Abstract

Glycogen synthase catalyzes the incorporation of UDP-glucose into glycogen. The activity of the enzyme is usually measured either by a spectrophotometric method or by a radio-assay. The first one is not suitable because of the difficulties regarding the use of coupled enzymes in crude extracts, while the second is a time-consuming method involving glycogen isolation and manipulation of radioactivity. We have used a CZE technique as a novel approach to measure glycogen synthase activity. The separations were performed at 22 kV (36 μA) in uncoated capillaries (53 cm × 50 μm).
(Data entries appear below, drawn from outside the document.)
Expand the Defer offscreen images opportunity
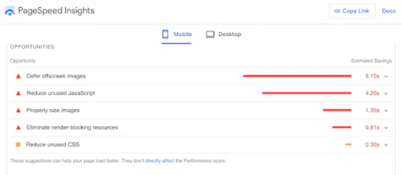[x=386, y=76]
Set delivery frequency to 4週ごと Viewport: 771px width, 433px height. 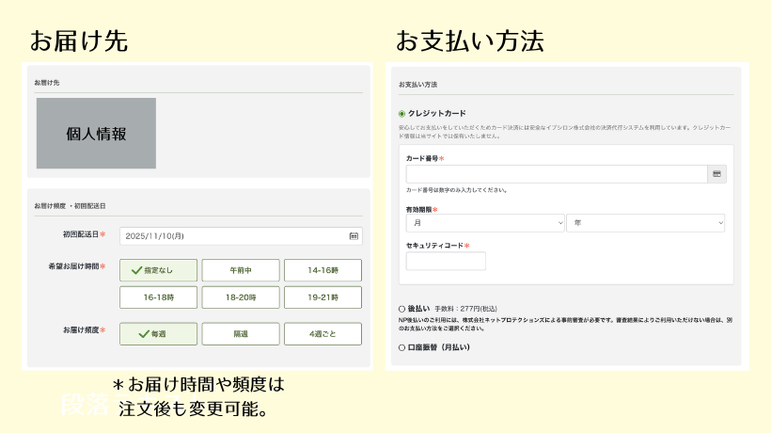323,333
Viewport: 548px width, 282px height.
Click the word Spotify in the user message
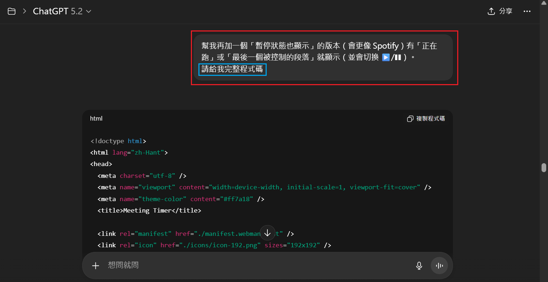click(386, 46)
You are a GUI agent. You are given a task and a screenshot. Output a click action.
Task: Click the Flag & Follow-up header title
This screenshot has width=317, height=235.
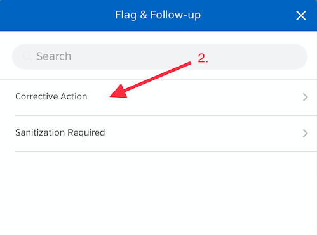click(158, 15)
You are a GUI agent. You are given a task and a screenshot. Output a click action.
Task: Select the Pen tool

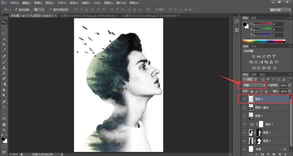4,101
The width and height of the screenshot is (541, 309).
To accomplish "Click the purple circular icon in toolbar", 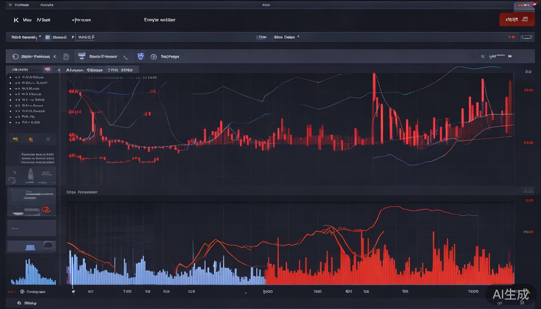I will pyautogui.click(x=153, y=57).
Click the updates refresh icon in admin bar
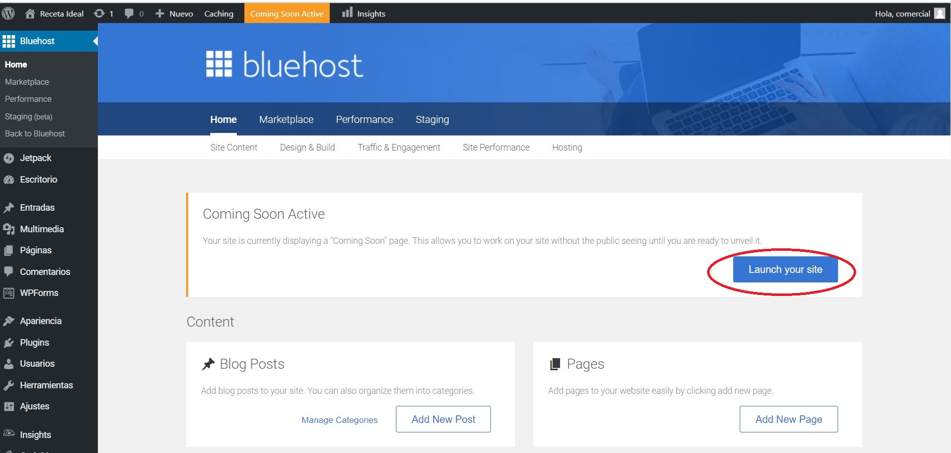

Sample injection time was 30 s and nudeotides were monitored at 254 nm. Best resolution was achieved in 20 mM tetraborate buffer, pH 9.2. Curves of absorbance as a function of UDP and UDP-glucose concentration were linear. Enzyme activity in oocyte extracts was linear with respect to time (up to 15 min) and enzyme concentration. The K m app. for UDP-glucose was 0.87 mM, a value identical to the one reported using the radioassay. CZE enables easy quantitation of compounds, high sensitivity; and automation of the process. Small sample sizes are required, interferences by auxiliary enzymes and manipulation of radioactivity are avoided, and analysis time is significantly diminished. © 2007 Wiley-VCH Verlag GmbH & Co. KGaA, Weinheim.